HOW TO COMPLETE THIS TASK: No pictures belong in the copy. Retype exactly, and only, the stretch of lines below from the one with "Screen dimensions: 227x628" through the one with "The width and".

[Saved data entries]
####################

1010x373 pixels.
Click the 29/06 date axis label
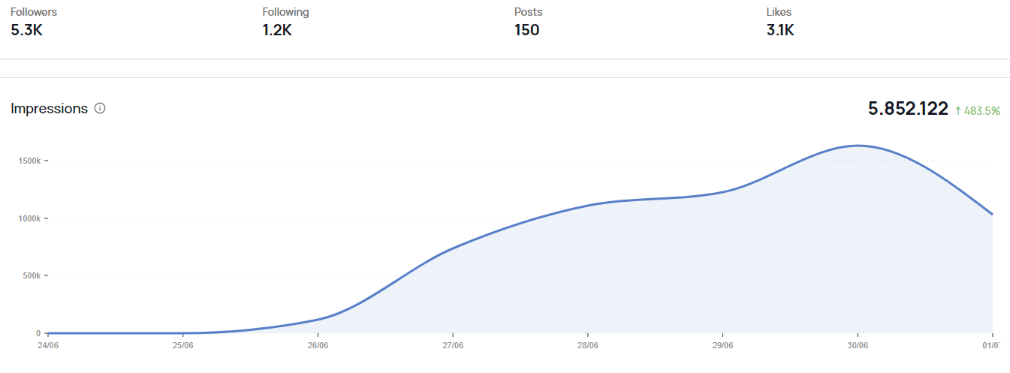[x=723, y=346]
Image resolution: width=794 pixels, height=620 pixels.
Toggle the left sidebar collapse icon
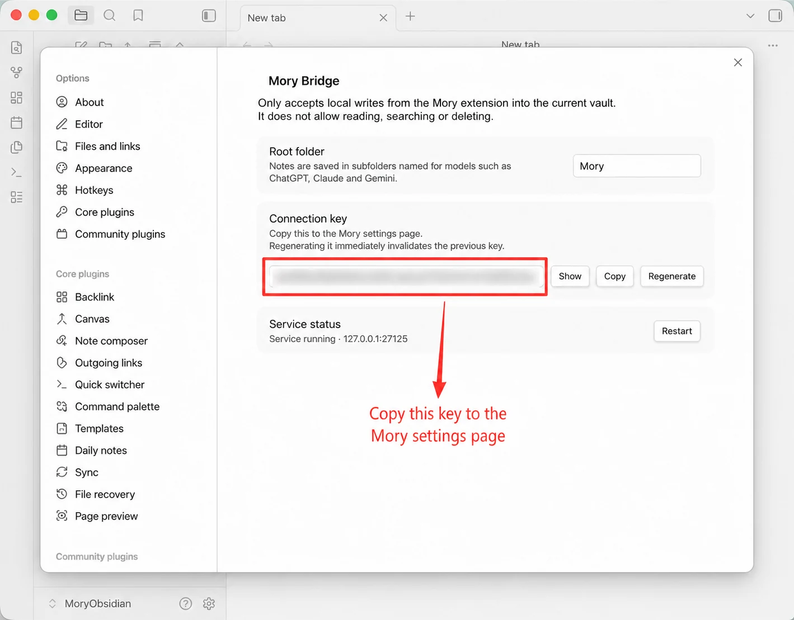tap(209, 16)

####################

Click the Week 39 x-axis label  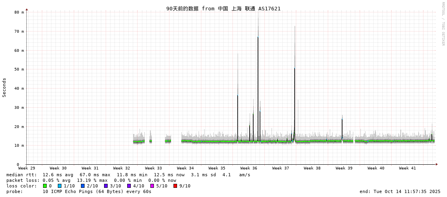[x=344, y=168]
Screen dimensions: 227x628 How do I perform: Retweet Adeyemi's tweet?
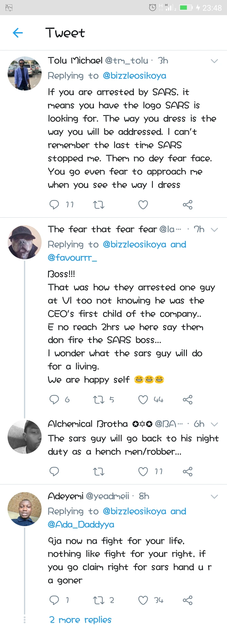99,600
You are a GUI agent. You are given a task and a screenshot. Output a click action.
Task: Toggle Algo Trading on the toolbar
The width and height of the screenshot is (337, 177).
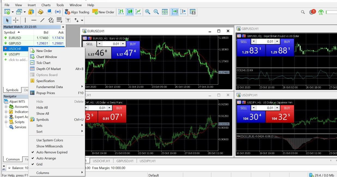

####################

SOLUTION TO THIS PROBLEM:
Screen dimensions: 227x628 How do I perform: Retweet Adeyemi's tweet?
99,600
You are a GUI agent. You are given a task and a screenshot. Output a click action.
Task: Toggle Algo Trading on the toolbar
The width and height of the screenshot is (337, 177).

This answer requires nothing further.